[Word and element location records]
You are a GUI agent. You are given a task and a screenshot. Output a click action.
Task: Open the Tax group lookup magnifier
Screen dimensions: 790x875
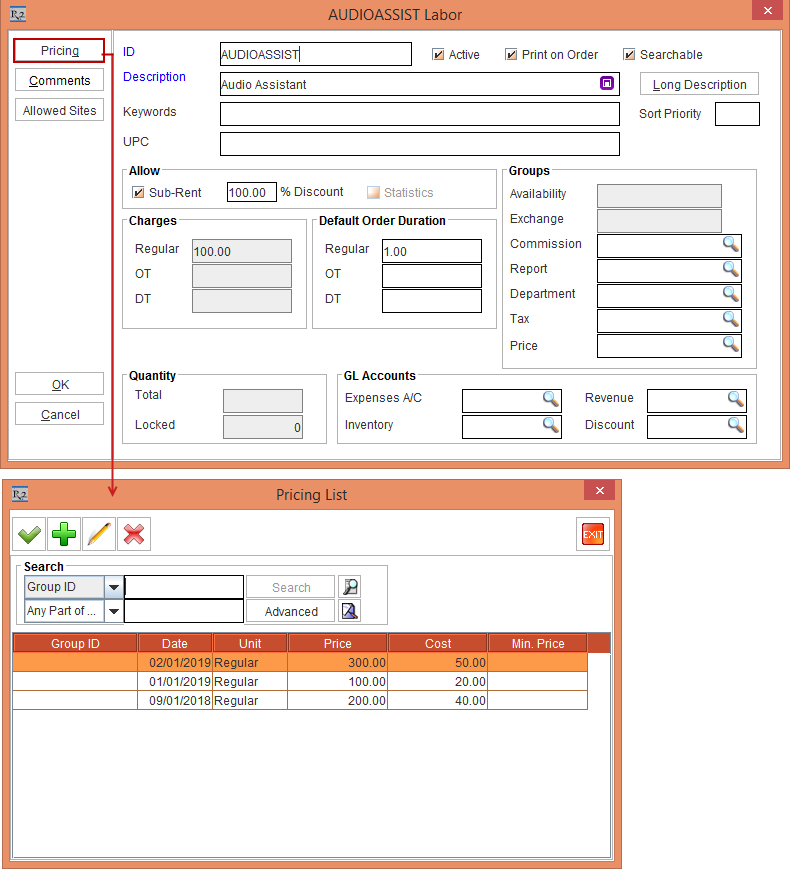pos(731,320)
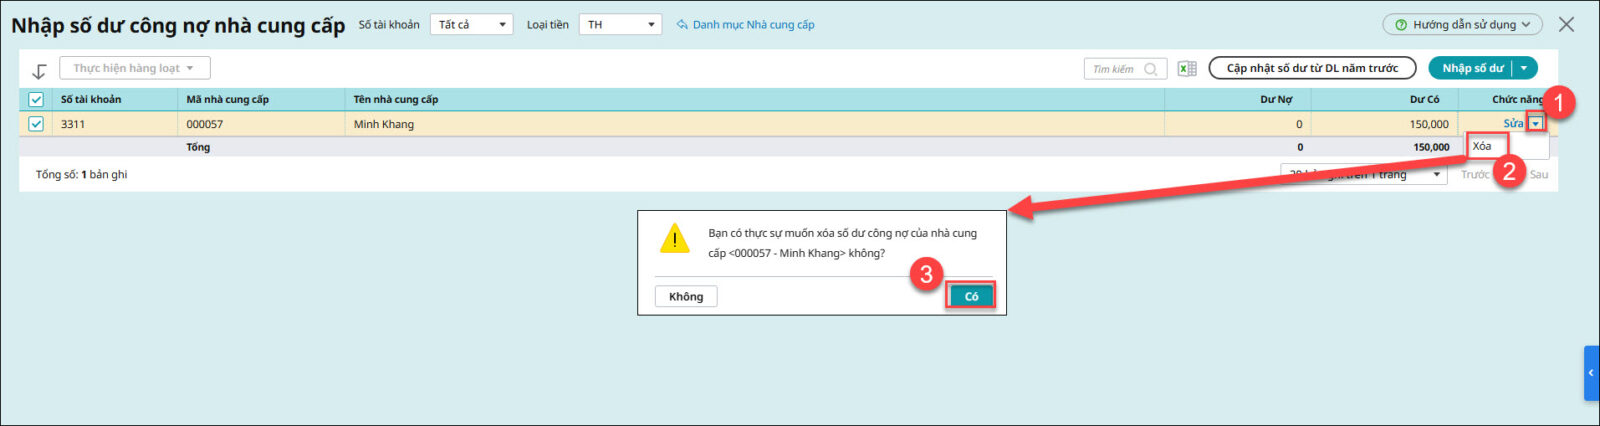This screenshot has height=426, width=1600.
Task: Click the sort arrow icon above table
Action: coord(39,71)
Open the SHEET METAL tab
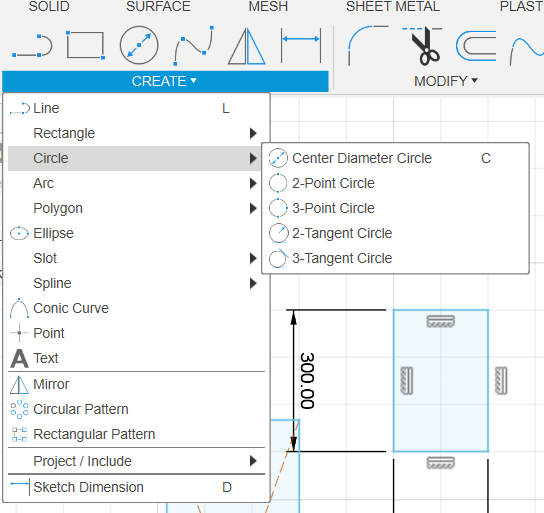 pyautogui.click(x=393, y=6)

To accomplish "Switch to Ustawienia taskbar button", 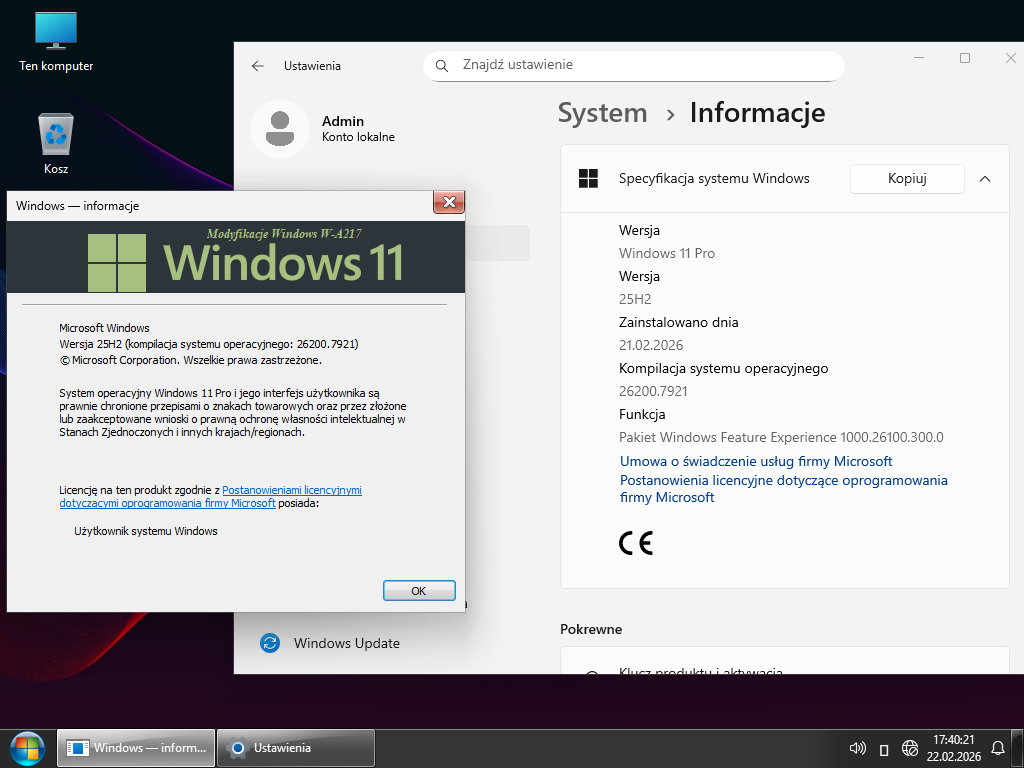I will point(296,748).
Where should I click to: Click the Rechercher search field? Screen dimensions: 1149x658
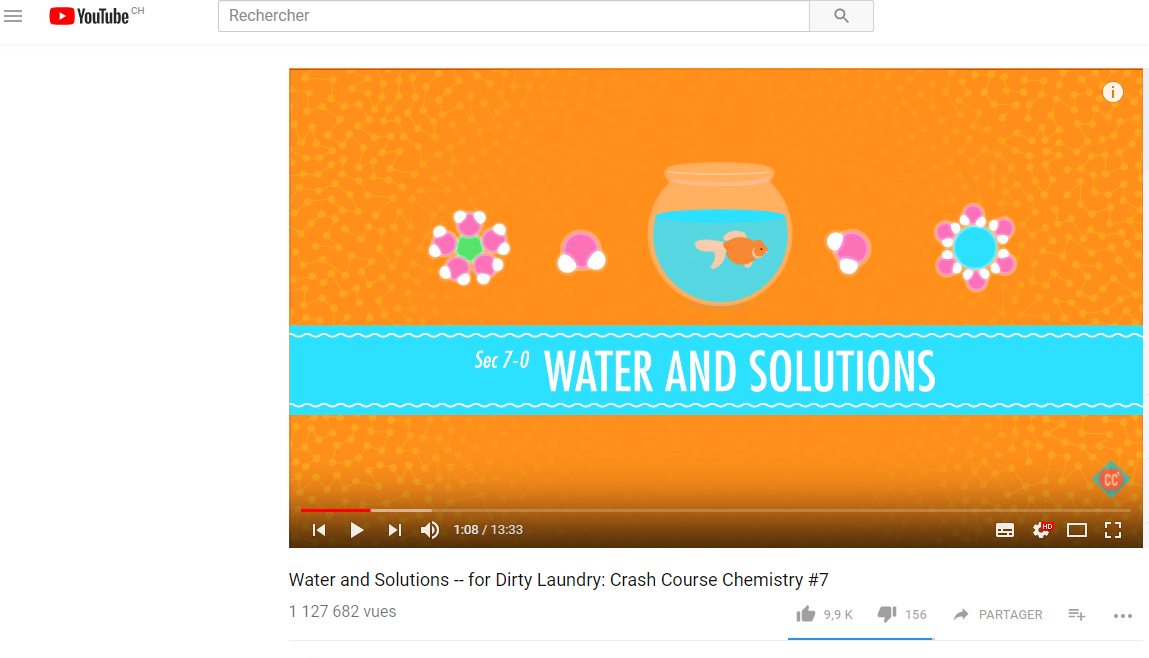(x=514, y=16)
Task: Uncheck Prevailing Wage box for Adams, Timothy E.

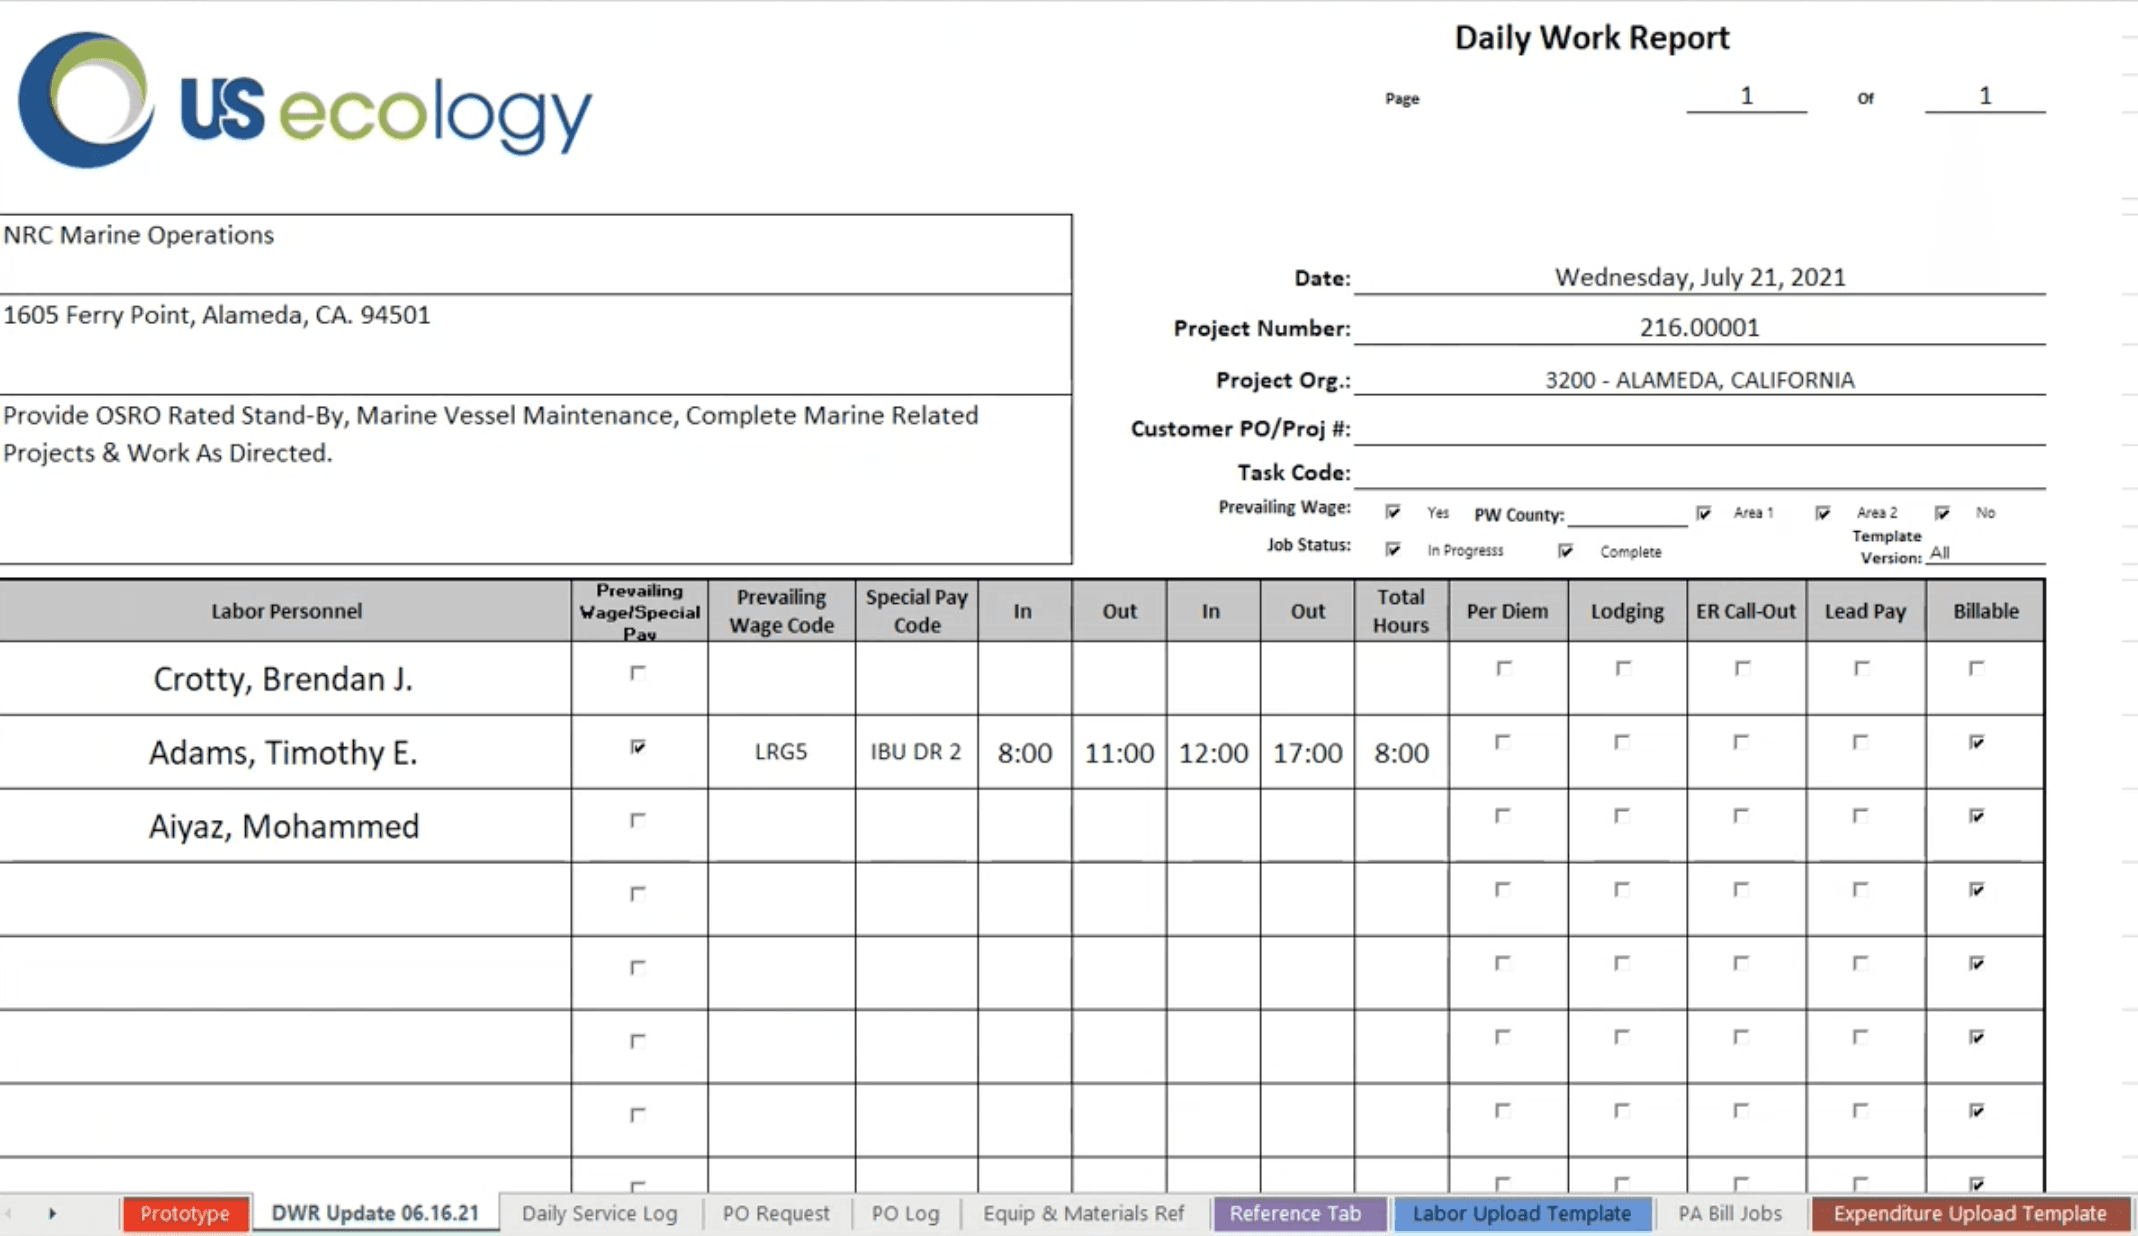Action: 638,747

TASK DIRECTIONS
Format the records as a JSON list of strings, one string per line and no blank lines, beginning at the line that has "Where should I" and stopping at the end of the records. Leave the pictures out.

ANSWER TO THE TASK
[
  "Where should I click to: Click the Rechercher search field? Screen dimensions: 1149x658",
  "(x=514, y=16)",
  "Task: Uncheck Prevailing Wage box for Adams, Timothy E.",
  "Action: 638,747"
]